I can remember my morning exercise routine without props. Wow.
Anyway, one thing I’ve noticed is that now that I can remember my routine, I have a tendency to slack off. Go through the motions. Not give it all I’ve got. And it’s time to change it up. Because the days that I really skimp on my workout, are the days that just kind of lollygag along in this sort of blah sequence of what-ever events. I don’t have that spark I need. I don’t have that fire. I don’t have focus and determination. I’m just kind of there. Sure, I’m functional a sight more functional than I was before but I’m not really with it the way I’d like to be. I’d like to be more. I’d like to do more. I’d like to be able to go through my day with intention and determination and a sense of accomplishment… not just gratitude that “whew – I made it.”

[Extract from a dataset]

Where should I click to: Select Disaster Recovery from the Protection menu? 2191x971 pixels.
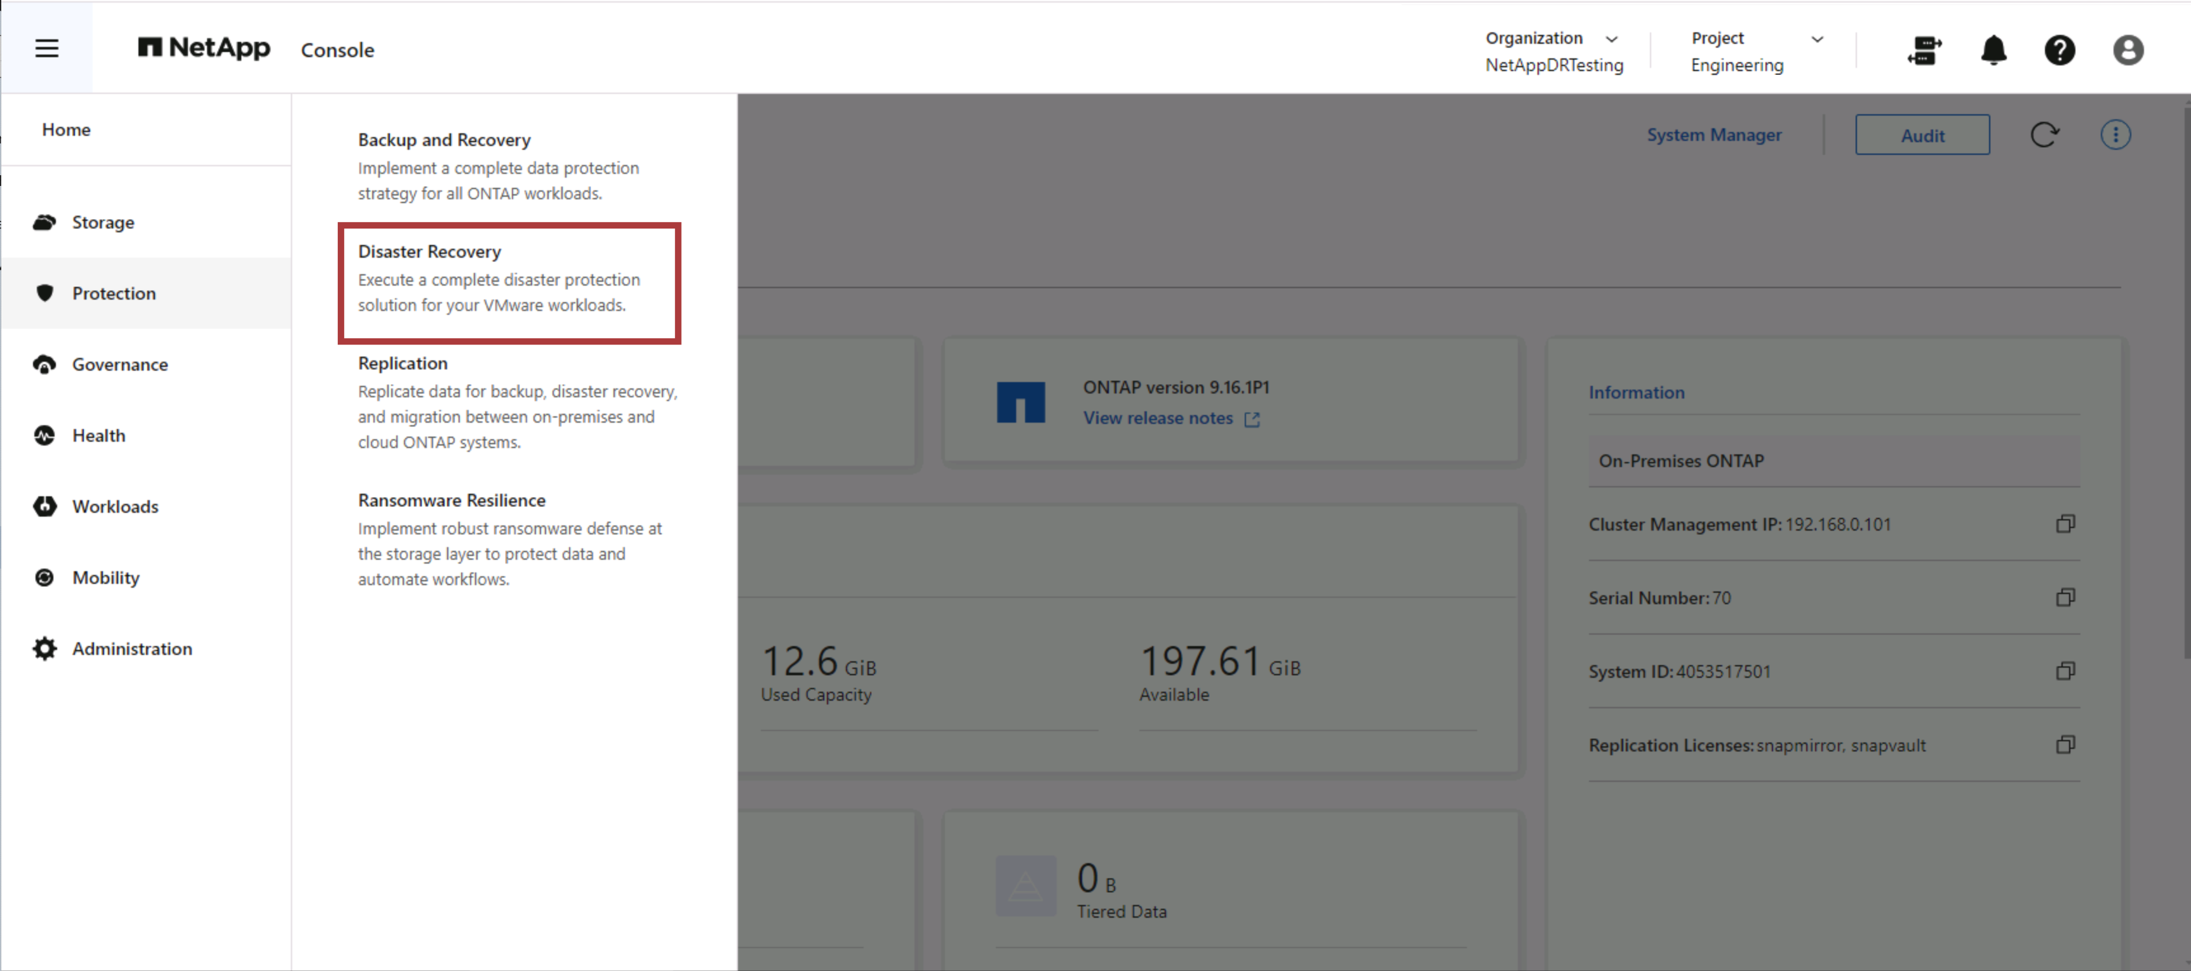click(x=430, y=251)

I’m really feeling badly about my performance at work, actually. I want to do better. I need to do better. And I need to change how I do things. I am in a different kind of job than I have been in, for the past 15 years. There’s more responsibility and more serious thought and planning required, than I’ve ever had to do. There’s more potential for advancement, and more potential to screw up. And because it’s a higher-intensity job, I need to change my approach not only to my work, but also to my workouts. And my day.

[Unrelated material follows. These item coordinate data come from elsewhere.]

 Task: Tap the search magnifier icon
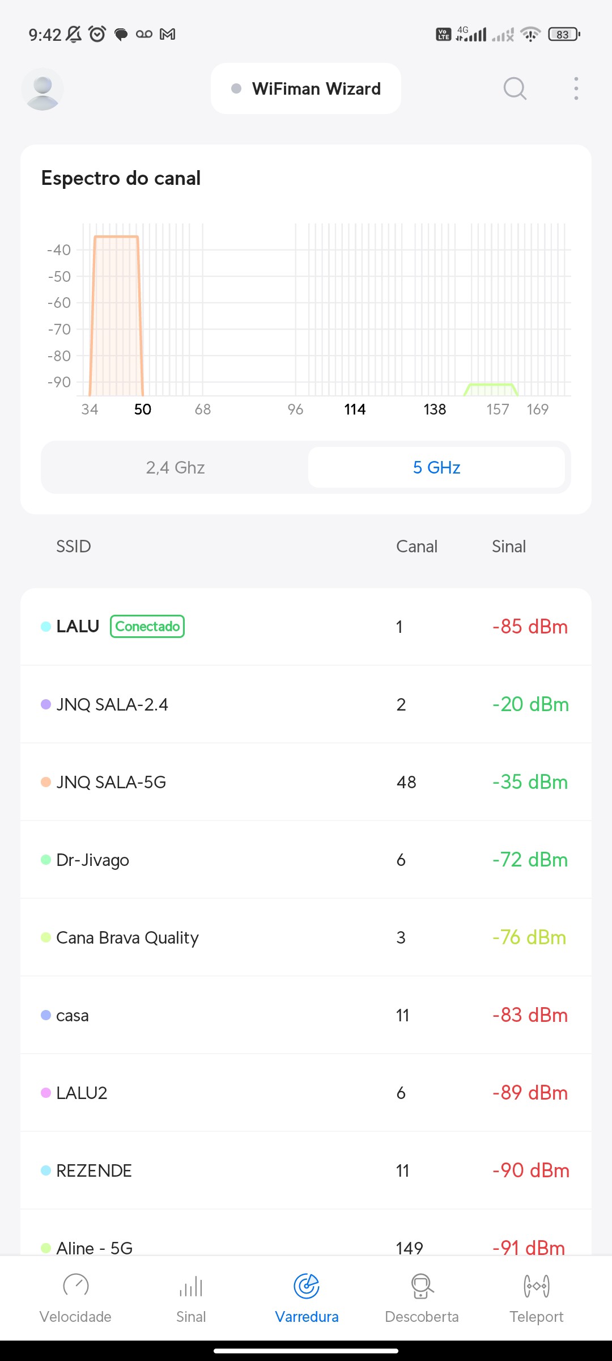(x=515, y=88)
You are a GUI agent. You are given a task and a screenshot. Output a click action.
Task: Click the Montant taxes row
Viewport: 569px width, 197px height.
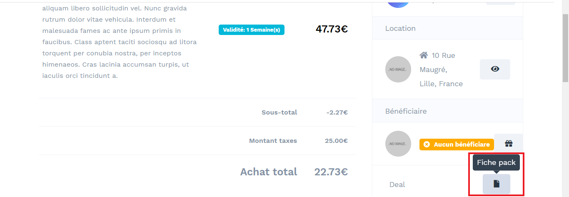click(197, 141)
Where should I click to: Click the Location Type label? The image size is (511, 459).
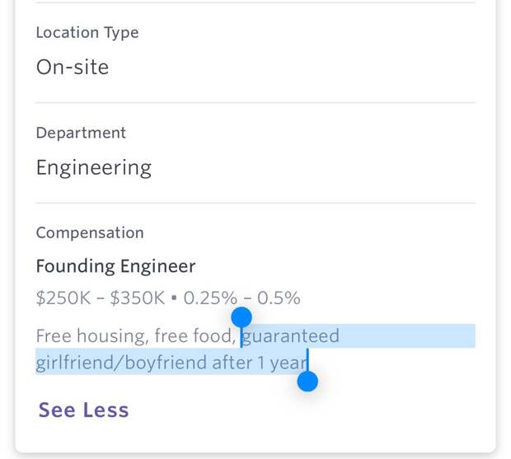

And I have to do it in a way that works for me. I have attentional issues. I also have fatigue issues. Things that others find common-sense and workable do not work for me. The whole patiently working through one little step after another… making gradual progress… being steady and careful in a carefully modulated, time-and-energy-budgeted fashion… well, that just doesn’t work for me.
I can’t do the long-slow-march-to-the-ultimate-goal, like others promote. I can’t do the tortoise thing. I know that hares are looked down upon, and that fast-and-furious approaches are poo-poohed by many. But I have tried doing the tortoise thing, and as much as I’d like to make it work, it just doesn’t do it for me. I get too tired. I lose my place. I get disoriented and frustrated and stuck in a cycle of diminishing returns. I need something different. A different pace. Not a 10-mile run, but a series of sprints that are interspersed with ample rest and recuperation.

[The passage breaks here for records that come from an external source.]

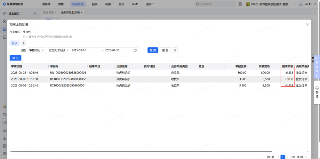Click the column settings icon beside 重置
320x159 pixels.
(175, 50)
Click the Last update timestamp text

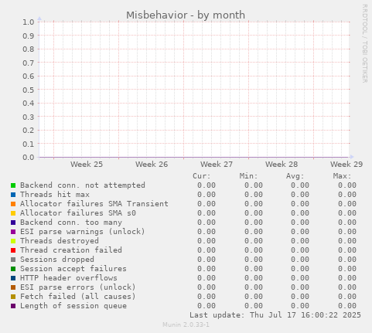(275, 315)

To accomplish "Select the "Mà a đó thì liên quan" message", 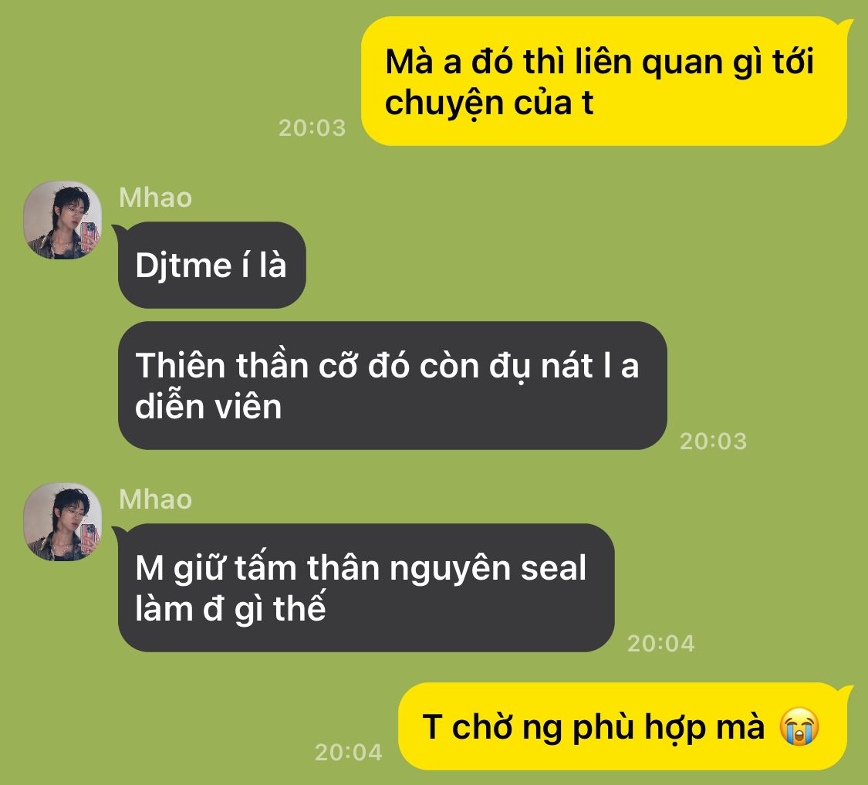I will [x=604, y=82].
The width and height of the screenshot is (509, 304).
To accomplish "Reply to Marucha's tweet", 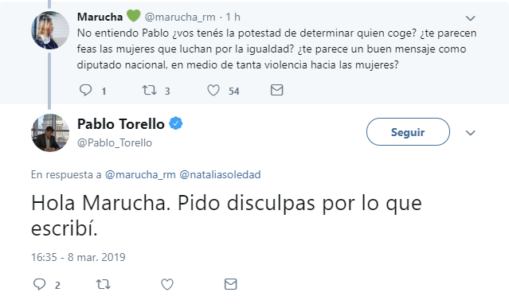I will 86,90.
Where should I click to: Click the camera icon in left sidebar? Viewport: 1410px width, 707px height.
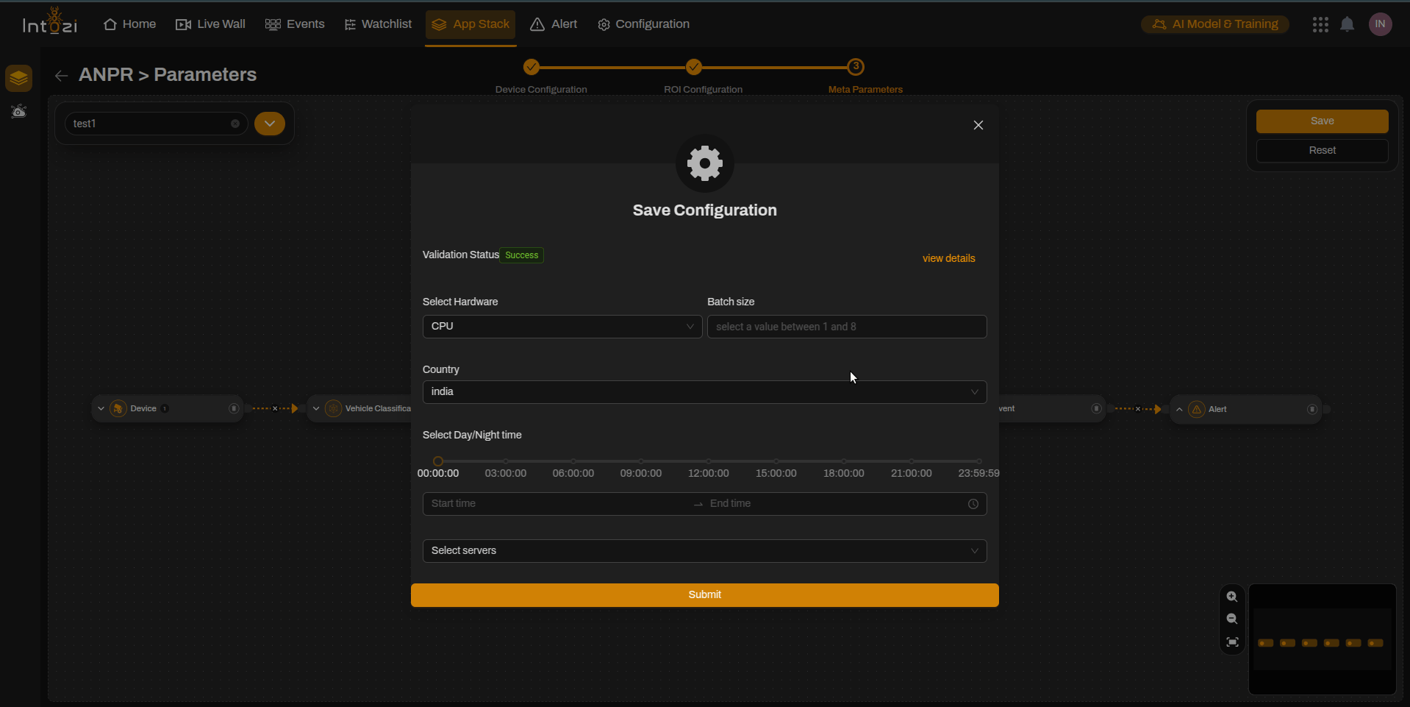[x=19, y=111]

I need something more like a crossfit approach high-intensity interval training that:
This approach may seem extreme to some, but it’s actually a lot more useful to me, than the long, slow, plodding approach. Long, slow plodding puts a huge stress on me, and the repetitive nature of it, as well as the moderate pace, wears away at me. I have attentional issues. I need to be intently and fully focused on what is in front of me. I need to bring all my resources to bear on small pieces of effort… not pace myself over a long haul. The long haul just wears me out. It’s that friggin’ fatigue thing.
So, it’s time for me to get moving. First, I’ve got to get my shower and I have a timer I use to make sure I don’t spend more than 10 minutes under the water, enticing as that can be. Then I’m off to the chiropractor to treat my central nervous system. Then I’ve got some errands to run, some chores to do… and then it’s time for my nap. I’m getting better at not loading up too much stuff to do, each day. I have fewer things, but I do more. I’m still working on being able to feel good about getting less than 20 things accomplished in a day, but I’m getting there.
I had a good workout this morning I did intervals on the bike, and I did slow, full-range movement with my weights which really tested me at times. I have dispensed with the isolated exercises they’re actually hurting my joints and I’m doing full-range, real-life motions instead, to strengthen my body for what it really does, each day.
This is a good change. It feels strange and disorienting, but it makes total sense for me. And it’s good. Onward.